[begin MATERIAL FOR THIS EXERCISE]

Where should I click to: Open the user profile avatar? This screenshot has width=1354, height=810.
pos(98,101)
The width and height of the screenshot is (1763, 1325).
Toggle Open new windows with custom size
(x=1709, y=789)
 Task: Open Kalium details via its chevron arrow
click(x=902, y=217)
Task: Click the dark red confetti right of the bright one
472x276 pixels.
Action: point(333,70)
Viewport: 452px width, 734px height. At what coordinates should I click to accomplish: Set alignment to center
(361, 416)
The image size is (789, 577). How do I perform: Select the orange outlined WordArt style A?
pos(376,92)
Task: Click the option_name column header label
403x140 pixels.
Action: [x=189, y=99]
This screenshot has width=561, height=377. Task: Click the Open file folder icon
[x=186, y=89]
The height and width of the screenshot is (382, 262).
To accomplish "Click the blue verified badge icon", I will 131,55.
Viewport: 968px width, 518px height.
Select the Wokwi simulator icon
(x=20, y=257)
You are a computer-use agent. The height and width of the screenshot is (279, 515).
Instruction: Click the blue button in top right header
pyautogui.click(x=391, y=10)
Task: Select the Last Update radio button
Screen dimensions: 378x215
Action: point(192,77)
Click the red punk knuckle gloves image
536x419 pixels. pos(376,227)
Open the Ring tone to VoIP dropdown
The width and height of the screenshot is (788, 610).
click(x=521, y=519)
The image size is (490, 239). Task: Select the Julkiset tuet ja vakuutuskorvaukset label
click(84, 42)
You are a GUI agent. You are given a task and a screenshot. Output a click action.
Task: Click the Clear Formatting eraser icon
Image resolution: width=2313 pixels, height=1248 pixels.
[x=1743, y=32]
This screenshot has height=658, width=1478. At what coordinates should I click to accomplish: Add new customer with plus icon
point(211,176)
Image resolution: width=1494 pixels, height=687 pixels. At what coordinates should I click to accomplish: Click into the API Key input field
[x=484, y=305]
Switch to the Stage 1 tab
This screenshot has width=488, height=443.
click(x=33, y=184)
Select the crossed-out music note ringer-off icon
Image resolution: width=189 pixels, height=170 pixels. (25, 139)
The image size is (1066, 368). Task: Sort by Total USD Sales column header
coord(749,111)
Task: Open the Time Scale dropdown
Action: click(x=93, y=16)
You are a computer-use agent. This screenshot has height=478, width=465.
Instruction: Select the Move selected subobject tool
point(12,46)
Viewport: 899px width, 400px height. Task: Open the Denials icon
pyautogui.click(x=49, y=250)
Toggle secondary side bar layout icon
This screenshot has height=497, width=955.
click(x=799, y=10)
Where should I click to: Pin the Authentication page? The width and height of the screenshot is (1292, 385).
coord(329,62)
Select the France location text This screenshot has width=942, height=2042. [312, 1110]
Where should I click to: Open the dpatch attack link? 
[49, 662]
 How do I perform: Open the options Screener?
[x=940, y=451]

[end MATERIAL FOR THIS EXERCISE]

Can you rewrite the lines from the one containing "Task: Open Kalium" through the one containing "Action: click(x=93, y=16)", with "icon" replaced by "symbol" and nothing else changed?

**TASK OUTPUT:**
 Task: Open Kalium details via its chevron arrow
click(x=902, y=217)
Task: Click the dark red confetti right of the bright one
472x276 pixels.
Action: point(333,70)
Viewport: 452px width, 734px height. At what coordinates should I click to accomplish: Set alignment to center
(361, 416)
The image size is (789, 577). How do I perform: Select the orange outlined WordArt style A?
pos(376,92)
Task: Click the option_name column header label
403x140 pixels.
Action: [x=189, y=99]
This screenshot has width=561, height=377. Task: Click the Open file folder symbol
[x=186, y=89]
The height and width of the screenshot is (382, 262).
To accomplish "Click the blue verified badge symbol", I will 131,55.
Viewport: 968px width, 518px height.
Select the Wokwi simulator symbol
(x=20, y=257)
You are a computer-use agent. The height and width of the screenshot is (279, 515).
Instruction: Click the blue button in top right header
pyautogui.click(x=391, y=10)
Task: Select the Last Update radio button
Screen dimensions: 378x215
Action: point(192,77)
Click the red punk knuckle gloves image
536x419 pixels. pos(376,227)
Open the Ring tone to VoIP dropdown
The width and height of the screenshot is (788, 610).
click(x=521, y=519)
The image size is (490, 239). Task: Select the Julkiset tuet ja vakuutuskorvaukset label
click(84, 42)
You are a GUI agent. You are given a task and a screenshot. Output a click action.
Task: Click the Clear Formatting eraser symbol
Image resolution: width=2313 pixels, height=1248 pixels.
[x=1743, y=32]
This screenshot has height=658, width=1478. At what coordinates should I click to accomplish: Add new customer with plus symbol
point(211,176)
Image resolution: width=1494 pixels, height=687 pixels. At what coordinates should I click to accomplish: Click into the API Key input field
[x=484, y=305]
Switch to the Stage 1 tab
This screenshot has width=488, height=443.
click(x=33, y=184)
Select the crossed-out music note ringer-off symbol
Image resolution: width=189 pixels, height=170 pixels. (25, 139)
The image size is (1066, 368). Task: Sort by Total USD Sales column header
coord(749,111)
Task: Open the Time Scale dropdown
Action: click(x=93, y=16)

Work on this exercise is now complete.